• **Extracted data**:
BEGIN

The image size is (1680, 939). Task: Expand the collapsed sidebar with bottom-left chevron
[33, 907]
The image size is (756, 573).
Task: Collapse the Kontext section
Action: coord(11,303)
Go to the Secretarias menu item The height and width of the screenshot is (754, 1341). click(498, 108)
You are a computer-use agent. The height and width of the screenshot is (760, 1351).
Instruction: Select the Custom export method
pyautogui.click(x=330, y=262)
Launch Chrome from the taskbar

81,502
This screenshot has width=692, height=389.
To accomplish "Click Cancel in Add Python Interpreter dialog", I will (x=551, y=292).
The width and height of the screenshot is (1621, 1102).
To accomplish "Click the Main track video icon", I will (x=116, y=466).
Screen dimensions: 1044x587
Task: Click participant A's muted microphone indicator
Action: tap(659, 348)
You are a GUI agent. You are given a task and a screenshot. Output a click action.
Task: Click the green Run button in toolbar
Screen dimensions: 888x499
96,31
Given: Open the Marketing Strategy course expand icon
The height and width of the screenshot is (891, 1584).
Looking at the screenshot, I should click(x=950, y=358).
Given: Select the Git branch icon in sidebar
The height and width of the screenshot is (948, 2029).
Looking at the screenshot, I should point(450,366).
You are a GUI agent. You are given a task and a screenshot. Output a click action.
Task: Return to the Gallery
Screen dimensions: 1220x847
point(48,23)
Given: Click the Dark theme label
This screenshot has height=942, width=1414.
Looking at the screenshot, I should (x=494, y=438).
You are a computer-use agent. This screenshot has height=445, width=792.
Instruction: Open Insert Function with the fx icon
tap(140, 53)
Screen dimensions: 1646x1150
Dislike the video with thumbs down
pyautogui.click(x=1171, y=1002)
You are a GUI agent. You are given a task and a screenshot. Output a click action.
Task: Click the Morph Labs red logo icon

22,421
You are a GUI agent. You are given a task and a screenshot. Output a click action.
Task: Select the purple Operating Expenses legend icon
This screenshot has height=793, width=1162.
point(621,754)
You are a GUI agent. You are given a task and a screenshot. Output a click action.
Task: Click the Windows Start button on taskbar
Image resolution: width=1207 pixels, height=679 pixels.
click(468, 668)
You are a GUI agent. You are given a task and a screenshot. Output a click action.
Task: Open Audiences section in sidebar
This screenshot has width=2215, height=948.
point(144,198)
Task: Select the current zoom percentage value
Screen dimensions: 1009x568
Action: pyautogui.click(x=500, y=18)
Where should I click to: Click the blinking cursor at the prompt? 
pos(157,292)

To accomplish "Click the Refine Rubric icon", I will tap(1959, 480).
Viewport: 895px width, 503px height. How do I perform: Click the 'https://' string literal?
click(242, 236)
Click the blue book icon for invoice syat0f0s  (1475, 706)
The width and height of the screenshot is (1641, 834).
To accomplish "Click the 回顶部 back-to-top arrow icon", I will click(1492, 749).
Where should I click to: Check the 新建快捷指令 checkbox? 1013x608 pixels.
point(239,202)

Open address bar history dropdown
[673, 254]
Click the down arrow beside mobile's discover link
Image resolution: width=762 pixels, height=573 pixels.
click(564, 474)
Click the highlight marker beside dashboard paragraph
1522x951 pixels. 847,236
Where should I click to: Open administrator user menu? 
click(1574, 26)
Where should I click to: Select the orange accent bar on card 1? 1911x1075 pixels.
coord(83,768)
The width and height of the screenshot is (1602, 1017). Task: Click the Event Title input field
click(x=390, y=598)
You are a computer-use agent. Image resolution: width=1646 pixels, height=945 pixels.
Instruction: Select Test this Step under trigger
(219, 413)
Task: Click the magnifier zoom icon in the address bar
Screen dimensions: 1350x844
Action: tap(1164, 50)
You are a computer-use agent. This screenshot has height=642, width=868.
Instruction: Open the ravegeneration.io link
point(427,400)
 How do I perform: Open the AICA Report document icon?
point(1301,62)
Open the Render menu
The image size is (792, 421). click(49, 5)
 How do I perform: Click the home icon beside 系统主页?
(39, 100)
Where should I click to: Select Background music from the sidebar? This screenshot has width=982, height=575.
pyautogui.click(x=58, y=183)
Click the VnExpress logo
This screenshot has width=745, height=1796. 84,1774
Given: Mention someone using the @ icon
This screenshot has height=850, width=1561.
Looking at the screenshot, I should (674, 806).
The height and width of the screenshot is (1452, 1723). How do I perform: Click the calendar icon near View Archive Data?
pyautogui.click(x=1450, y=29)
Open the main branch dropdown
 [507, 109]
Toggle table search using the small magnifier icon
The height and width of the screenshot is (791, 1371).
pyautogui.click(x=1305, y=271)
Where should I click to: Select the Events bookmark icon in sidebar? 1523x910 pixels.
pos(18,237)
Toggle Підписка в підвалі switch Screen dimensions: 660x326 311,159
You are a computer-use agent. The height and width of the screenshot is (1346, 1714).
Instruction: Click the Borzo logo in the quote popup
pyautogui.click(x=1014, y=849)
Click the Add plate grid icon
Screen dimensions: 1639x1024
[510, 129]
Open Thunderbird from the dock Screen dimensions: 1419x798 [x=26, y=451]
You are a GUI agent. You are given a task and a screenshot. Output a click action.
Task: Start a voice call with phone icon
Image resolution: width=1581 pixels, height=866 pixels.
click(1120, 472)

END

• **Assignment**:
When the line containing "Task: Start a voice call with phone icon" is found in the records above, restate it and every later line word for word through the last one, and nothing more.

• **Answer**:
Task: Start a voice call with phone icon
Image resolution: width=1581 pixels, height=866 pixels.
click(1120, 472)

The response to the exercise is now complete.